» Selected excerpt:
Some townships are still on 3G and are still waiting to be upgraded to 4G.

You are getting soft!

The townships are previously and currently disadvantaged and the majority. 85% of towers, spectrum and capacity must immediately be moved to the townships and rural settlements.

Hmmm, this might be your observation, but in this small rural town, the only working combined VC/MTN tower is on the edge of the lokasie, covers that area well, but on the completely other side of town where I stay, we have a poor signal and coverage. But one’s experience of data speeds, coverage can be very dependent on the places, that you mostly stay or visit.
Besides data speeds, there are many other factors to consider like value for money, coverage and customer experience.
This is also well reflected in the comments below the original article on MyBB.
https://mybroadband.co.za/news/cellular/417816-south-african-mobile-networks-ranked-with-a-clear-winner-and-loser.html
Rain and the prepaid Cell C large data bundles might offer great value for money, but data speeds are behind the other two.

» Directions for this task: Summarize the excerpt on mobile network coverage in townships in two sentences.

» Data shown:

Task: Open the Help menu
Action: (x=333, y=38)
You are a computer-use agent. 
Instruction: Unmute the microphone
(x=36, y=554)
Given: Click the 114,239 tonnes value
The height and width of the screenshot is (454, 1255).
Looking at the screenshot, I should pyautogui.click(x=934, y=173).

* * *

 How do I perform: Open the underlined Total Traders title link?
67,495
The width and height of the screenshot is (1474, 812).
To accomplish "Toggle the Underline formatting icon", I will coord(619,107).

» Task output: The excerpt notes that some townships are still on 3G awaiting an upgrade to 4G, and one comment demands that 85% of towers, spectrum and capacity be moved immediately to townships and rural settlements. Another comment counters that in one small rural town the only working VC/MTN tower covers the lokasie while the other side of town has poor signal, and it stresses that value for money, coverage and customer experience matter besides data speeds, observing that Rain and prepaid Cell C bundles may offer great value but trail in speed.